### To do:
Locate each line in the records below that contains the string "Task", and copy every such line in full.
::: Given records
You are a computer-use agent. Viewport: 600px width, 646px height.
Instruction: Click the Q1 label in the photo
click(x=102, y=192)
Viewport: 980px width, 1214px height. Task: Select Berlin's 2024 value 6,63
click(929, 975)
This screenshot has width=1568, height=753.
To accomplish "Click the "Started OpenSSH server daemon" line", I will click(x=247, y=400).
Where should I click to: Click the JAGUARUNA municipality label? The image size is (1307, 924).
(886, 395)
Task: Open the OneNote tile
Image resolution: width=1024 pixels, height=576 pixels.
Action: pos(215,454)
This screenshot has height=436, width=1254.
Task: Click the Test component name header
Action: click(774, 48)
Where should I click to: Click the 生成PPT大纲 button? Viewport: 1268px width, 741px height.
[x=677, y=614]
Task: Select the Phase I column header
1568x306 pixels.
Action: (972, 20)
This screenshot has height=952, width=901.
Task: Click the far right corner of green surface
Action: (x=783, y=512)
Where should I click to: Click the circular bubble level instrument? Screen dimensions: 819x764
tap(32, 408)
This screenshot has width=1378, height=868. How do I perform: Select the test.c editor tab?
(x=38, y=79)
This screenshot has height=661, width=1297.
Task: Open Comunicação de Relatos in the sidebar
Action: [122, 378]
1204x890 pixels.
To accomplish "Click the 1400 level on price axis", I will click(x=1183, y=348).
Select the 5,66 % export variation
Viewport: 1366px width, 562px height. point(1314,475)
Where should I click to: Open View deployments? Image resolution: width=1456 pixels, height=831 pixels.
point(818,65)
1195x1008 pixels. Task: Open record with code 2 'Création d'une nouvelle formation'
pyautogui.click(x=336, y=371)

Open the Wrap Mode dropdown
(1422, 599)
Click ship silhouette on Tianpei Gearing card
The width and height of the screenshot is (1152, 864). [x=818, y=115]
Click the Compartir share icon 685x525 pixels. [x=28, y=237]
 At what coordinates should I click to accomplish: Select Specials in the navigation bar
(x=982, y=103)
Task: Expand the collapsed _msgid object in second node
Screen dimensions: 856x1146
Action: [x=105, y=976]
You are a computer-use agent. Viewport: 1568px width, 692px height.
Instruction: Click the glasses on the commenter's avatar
::::::
### Answer for this exercise:
Viewport: 980px width, 1214px height. Task: Select Berlin's 2024 value 6,63
Task: Open the OneNote tile
Task: Click the Test component name header
Task: Select the Phase I column header
Task: Click the far right corner of green surface
Task: Open Comunicação de Relatos in the sidebar
1195x1008 pixels. Task: Open record with code 2 'Création d'une nouvelle formation'
Task: Expand the collapsed _msgid object in second node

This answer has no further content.